Dados de acessibilidade à cromatina em pacientes com LMA revelaram uma região com acessibilidade diferencial no íntron 2 (+24 Kb após o local de início da transcrição, referido como pico B) do gene TP73, com funções regulatórias desconhecidas na expressão de TP73 na LMA. Para acessar as funções potenciais desta região que conduz à expressão de ΔNp73, células CRISPR/Cas9-KO MOLM13 foram geradas sem a região de pico B (MOLM13-KO). As células MOLM13-KO exibiram expressão reduzida de ΔNp73, e após altas doses de estresse induzido por AraC, a capacidade de regular positivamente a expressão de ΔNp73 foi anulada.
Como o CEBPA (CCAAT Enhancer Binding Protein Alpha) era um fator de transcrição previsto para se ligar ao pico B, Pereira-Martins e colaboradores investigaram se o CEBPA poderia regular a expressão das diferentes isoformas do TP73. CEBPA-KD em células LMA resultou na diminuição dos níveis de ΔNp73 e restaurou a expressão de TAp73, sugerindo que o CEBPA controla o equilíbrio das isoformas distintas de TP73. A inibição farmacológica do CEBPA usando o medicamento Guanfacine (GFC), aprovado pela FDA, diminuiu os níveis de ΔNp73 e restaurou a sensibilidade do medicamento contra vários agentes citotóxicos em células de LMA com superexpressão ΔNp73. Além disso, a combinação de GFC + VEN apresentou fortes efeitos sinérgicos em uma coorte de amostras obtidas de pacientes diagnosticados com LMA, tratados ex vivo (n = 20), incluindo pacientes com TP53mut, que são frequentemente resistentes a VEN.
“Aqui, descrevemos um novo subgrupo de pacientes com LMA que apresenta o TP53WT, mas se comporta de maneira semelhante à LMA com TP53mut devido à expressão da isoforma ΔNp73 que prejudica a sinalização de TP53. Este subgrupo de pacientes apresenta um prognóstico muito ruim e é resistente aos medicamentos usados em pacientes com LMA”, descrevem. “Identificamos uma nova região que impulsiona a expressão de isoformas oncogênicas de TP73, que é controlada pelo CEBPA, e a inibição do CEBPA pelo GFC aumentou a sensibilidade a terapias citotóxicas em LMA do tipo TíP53mut. Nossos achados refinam ainda mais a estratificação dos pacientes e fornecem alternativas de tratamento para esse grupo de pior prognóstico”, concluem os pesquisadores.

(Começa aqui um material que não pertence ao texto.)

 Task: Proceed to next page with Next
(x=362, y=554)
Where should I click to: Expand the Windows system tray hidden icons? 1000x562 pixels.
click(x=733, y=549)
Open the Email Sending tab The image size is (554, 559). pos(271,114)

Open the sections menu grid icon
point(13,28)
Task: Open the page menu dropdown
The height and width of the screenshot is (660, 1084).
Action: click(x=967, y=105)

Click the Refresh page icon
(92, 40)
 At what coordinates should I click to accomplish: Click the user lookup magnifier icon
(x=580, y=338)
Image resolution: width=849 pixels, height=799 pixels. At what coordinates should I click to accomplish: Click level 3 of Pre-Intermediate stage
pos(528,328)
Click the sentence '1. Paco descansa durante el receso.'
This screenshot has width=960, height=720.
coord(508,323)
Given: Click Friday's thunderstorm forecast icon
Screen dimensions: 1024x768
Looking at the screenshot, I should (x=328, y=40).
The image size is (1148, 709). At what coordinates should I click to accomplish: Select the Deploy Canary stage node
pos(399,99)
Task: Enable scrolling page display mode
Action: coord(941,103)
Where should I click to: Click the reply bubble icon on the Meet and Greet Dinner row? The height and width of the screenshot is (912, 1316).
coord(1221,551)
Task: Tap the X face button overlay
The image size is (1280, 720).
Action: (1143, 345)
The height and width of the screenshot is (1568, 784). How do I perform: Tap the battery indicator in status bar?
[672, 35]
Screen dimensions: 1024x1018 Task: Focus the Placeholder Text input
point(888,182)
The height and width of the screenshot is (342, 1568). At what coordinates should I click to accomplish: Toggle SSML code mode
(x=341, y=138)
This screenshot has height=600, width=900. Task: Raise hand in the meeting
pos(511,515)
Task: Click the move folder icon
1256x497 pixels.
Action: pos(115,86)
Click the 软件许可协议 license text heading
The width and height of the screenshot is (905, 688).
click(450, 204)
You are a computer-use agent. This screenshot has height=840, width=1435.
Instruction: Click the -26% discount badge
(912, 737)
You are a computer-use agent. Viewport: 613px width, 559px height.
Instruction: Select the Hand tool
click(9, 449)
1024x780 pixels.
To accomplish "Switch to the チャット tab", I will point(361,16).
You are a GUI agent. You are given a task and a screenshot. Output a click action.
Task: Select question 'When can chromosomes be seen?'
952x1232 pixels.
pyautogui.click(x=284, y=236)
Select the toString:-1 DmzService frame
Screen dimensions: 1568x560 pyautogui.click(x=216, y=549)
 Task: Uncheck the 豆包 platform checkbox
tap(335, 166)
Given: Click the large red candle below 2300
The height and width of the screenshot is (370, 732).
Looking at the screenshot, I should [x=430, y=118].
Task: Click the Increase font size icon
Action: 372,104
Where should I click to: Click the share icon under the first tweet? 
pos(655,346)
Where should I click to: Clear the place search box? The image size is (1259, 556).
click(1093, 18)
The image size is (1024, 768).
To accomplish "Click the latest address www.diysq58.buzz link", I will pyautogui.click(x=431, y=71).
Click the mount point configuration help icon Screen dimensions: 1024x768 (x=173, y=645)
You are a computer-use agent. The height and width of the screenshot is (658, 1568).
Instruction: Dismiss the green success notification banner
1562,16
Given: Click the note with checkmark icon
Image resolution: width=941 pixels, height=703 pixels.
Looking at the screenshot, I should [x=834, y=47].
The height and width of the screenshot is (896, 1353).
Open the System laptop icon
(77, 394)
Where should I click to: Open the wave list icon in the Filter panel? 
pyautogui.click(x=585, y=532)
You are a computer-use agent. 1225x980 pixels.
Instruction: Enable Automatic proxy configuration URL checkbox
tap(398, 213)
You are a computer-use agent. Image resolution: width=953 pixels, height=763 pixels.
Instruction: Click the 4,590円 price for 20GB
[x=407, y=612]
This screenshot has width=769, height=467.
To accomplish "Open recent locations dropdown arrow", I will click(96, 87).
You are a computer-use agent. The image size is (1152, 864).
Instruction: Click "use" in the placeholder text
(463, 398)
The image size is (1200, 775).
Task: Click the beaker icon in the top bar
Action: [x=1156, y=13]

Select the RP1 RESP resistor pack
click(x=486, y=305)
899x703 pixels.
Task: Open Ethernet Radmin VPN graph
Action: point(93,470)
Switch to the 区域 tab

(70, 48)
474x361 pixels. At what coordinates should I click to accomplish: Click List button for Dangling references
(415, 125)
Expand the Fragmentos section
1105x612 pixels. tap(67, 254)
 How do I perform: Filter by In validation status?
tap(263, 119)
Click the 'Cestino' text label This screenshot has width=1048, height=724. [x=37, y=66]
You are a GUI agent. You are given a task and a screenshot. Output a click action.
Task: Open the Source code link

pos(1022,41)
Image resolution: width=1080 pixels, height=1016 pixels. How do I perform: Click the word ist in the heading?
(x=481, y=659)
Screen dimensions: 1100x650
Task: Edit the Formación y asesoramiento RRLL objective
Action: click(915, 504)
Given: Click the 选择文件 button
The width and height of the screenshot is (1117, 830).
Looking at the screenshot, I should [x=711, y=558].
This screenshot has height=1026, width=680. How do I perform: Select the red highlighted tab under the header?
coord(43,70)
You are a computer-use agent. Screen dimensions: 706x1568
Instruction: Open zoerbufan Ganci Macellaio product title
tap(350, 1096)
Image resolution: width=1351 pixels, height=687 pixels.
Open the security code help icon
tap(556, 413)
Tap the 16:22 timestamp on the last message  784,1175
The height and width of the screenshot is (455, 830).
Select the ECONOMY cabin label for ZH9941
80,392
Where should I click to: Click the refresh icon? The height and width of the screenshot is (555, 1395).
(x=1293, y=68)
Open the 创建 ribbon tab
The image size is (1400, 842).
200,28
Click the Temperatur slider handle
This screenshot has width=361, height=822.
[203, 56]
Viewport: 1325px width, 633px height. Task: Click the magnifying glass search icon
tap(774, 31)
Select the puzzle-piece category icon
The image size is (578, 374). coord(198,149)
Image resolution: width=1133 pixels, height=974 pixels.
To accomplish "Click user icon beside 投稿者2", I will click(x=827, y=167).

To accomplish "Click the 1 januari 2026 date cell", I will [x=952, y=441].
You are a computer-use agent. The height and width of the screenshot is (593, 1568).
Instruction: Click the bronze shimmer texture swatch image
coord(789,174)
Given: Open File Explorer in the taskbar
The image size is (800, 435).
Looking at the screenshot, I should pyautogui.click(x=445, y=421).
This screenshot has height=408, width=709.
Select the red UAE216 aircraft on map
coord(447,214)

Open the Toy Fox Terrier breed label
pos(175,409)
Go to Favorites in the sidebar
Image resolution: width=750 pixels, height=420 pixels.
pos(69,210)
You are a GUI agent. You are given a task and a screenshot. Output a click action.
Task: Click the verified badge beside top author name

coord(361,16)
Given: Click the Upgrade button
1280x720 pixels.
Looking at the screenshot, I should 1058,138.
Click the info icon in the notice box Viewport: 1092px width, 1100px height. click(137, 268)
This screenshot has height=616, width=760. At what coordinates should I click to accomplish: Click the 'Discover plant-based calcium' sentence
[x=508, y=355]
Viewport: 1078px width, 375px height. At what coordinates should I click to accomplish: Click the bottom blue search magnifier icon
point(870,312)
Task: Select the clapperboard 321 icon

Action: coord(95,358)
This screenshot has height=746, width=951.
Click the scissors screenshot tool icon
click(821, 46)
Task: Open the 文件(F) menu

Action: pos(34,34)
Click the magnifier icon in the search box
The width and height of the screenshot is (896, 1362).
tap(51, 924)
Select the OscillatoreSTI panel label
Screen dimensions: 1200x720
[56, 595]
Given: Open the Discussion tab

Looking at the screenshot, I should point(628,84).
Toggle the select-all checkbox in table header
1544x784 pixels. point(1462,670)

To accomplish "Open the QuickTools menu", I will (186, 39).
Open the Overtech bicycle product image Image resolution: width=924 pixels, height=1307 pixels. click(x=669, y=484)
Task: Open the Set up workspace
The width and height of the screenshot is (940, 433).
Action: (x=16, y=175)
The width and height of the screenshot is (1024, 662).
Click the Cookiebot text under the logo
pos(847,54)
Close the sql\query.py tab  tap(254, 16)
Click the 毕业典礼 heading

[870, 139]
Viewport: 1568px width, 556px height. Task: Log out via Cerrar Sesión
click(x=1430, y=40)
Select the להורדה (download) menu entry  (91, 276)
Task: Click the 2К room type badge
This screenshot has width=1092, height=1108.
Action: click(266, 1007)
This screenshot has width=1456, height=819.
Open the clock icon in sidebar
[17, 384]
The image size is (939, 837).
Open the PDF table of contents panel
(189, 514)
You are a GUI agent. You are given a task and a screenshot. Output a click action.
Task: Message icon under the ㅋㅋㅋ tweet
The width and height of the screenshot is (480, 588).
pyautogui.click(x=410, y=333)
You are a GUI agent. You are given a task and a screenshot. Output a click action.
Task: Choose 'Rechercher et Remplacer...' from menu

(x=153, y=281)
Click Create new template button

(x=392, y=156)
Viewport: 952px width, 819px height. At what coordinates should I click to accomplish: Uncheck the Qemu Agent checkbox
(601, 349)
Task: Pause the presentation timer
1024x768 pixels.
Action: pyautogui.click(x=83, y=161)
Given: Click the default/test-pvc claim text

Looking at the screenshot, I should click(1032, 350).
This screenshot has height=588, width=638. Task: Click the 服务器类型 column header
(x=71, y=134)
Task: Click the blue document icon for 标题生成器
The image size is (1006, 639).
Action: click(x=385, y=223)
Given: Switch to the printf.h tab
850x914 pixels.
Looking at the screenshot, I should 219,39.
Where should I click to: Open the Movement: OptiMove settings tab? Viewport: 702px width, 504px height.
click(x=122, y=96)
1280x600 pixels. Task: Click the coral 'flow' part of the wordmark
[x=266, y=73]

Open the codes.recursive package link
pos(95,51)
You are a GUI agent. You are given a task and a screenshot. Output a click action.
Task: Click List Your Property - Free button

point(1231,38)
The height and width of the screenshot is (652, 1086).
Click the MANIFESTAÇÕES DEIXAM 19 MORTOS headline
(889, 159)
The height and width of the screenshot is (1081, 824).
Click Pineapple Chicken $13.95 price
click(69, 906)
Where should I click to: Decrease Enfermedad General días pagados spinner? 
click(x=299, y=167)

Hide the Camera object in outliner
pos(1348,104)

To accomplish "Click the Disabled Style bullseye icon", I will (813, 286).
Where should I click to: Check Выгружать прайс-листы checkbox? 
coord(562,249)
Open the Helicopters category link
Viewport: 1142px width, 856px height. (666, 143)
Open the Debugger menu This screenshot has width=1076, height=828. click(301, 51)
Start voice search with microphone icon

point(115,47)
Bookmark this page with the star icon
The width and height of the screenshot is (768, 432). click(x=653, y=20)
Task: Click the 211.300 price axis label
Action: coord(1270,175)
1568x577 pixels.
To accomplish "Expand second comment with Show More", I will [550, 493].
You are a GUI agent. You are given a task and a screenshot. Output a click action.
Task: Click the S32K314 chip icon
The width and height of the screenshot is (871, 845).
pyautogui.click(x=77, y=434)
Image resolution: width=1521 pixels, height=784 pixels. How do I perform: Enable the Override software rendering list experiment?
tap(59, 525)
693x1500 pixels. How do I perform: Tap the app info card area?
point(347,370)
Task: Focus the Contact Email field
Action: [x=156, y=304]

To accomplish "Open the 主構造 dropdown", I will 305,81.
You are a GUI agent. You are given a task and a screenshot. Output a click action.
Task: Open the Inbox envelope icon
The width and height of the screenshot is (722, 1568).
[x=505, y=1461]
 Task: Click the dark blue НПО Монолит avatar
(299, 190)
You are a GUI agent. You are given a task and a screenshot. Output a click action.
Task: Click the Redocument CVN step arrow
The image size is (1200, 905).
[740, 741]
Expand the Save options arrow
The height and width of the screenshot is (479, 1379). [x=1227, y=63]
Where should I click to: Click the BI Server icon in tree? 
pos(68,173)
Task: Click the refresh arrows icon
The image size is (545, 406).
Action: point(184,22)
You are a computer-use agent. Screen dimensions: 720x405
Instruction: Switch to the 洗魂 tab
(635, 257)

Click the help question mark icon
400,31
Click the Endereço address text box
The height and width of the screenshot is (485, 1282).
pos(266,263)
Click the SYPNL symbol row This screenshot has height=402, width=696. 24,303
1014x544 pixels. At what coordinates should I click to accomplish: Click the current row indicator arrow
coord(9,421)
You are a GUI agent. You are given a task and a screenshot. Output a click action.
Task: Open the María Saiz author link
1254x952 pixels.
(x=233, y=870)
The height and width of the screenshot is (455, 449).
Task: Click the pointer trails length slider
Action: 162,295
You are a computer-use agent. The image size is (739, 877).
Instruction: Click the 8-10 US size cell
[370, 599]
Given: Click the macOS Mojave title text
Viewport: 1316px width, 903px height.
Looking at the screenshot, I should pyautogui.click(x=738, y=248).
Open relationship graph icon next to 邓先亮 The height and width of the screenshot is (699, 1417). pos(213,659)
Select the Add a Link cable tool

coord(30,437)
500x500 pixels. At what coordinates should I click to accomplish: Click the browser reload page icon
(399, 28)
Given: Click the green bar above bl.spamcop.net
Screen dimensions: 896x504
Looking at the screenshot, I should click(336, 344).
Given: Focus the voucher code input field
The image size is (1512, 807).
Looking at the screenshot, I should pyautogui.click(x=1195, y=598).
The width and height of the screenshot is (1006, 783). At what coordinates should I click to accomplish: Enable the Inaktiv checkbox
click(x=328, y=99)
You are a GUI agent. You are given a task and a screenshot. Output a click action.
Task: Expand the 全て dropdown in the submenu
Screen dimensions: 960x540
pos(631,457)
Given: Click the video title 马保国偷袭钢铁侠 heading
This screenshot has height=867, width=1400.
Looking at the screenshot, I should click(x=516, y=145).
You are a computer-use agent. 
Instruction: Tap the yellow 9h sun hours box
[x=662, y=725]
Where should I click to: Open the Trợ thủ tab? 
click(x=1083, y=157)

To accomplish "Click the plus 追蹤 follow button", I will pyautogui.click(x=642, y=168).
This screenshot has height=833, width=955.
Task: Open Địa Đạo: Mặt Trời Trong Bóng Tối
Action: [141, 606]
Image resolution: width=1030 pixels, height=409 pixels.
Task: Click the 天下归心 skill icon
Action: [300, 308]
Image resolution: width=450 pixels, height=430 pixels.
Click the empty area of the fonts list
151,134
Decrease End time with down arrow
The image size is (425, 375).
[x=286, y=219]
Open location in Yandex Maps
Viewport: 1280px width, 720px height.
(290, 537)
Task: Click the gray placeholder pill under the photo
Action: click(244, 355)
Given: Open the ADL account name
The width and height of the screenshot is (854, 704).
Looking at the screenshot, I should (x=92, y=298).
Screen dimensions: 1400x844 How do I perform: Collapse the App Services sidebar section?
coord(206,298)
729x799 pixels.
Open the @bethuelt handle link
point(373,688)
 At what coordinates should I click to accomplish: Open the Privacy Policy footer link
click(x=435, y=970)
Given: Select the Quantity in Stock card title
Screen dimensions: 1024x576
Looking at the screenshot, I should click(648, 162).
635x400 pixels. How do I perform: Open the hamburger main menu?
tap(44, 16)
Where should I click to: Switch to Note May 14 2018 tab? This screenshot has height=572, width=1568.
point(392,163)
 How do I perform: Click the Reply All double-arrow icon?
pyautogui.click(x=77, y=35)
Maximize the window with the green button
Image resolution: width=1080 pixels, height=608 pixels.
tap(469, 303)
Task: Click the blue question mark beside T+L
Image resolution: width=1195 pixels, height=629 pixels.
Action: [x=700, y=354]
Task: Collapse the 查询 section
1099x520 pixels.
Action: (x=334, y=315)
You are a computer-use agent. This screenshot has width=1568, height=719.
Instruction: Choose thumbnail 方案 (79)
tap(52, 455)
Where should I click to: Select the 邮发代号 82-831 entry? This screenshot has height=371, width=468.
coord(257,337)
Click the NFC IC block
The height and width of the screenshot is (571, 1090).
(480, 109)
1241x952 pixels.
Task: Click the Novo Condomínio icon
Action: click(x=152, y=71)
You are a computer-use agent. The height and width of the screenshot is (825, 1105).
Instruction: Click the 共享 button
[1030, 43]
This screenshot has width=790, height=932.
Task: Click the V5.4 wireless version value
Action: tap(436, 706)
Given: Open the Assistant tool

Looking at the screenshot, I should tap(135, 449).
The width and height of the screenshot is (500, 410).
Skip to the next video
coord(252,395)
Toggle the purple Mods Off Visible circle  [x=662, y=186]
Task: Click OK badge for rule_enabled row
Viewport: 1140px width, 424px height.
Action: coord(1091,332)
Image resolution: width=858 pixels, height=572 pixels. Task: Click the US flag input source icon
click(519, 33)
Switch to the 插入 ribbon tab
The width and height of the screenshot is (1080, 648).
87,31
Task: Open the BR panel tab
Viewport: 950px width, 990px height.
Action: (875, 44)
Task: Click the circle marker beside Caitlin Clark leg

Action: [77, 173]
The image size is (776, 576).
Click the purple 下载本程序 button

Diego Pereira Martins é pesquisador associado da University Medical Centre Groningen (nos Paises Baixos) e atualmente realiza o seu visiting fellowship no Kings College of London (no Reino Unido). Essa pesquisa foi parte do seu doutorado, realizado em colaboração com os médicos. Cesar Ortiz, no programa de clínica médica da faculdade de medicina da USP de Ribeirão Preto, (FMRP-USP), sob supervisão do médico Eduardo M. Rego, em colaboração com a Universidade de Groningen, nos Países Baixos, durante o programa de duplo-doutoramento.
Referência: 839 CEBPA-Driven Expression of the Transcriptionally Inactive deltaTP73 Isoform Phenocopies TP53mutated Poor Risk and Drug-Resistant Acute Myeloid Leukemia. Diego Pereira-Martins et al.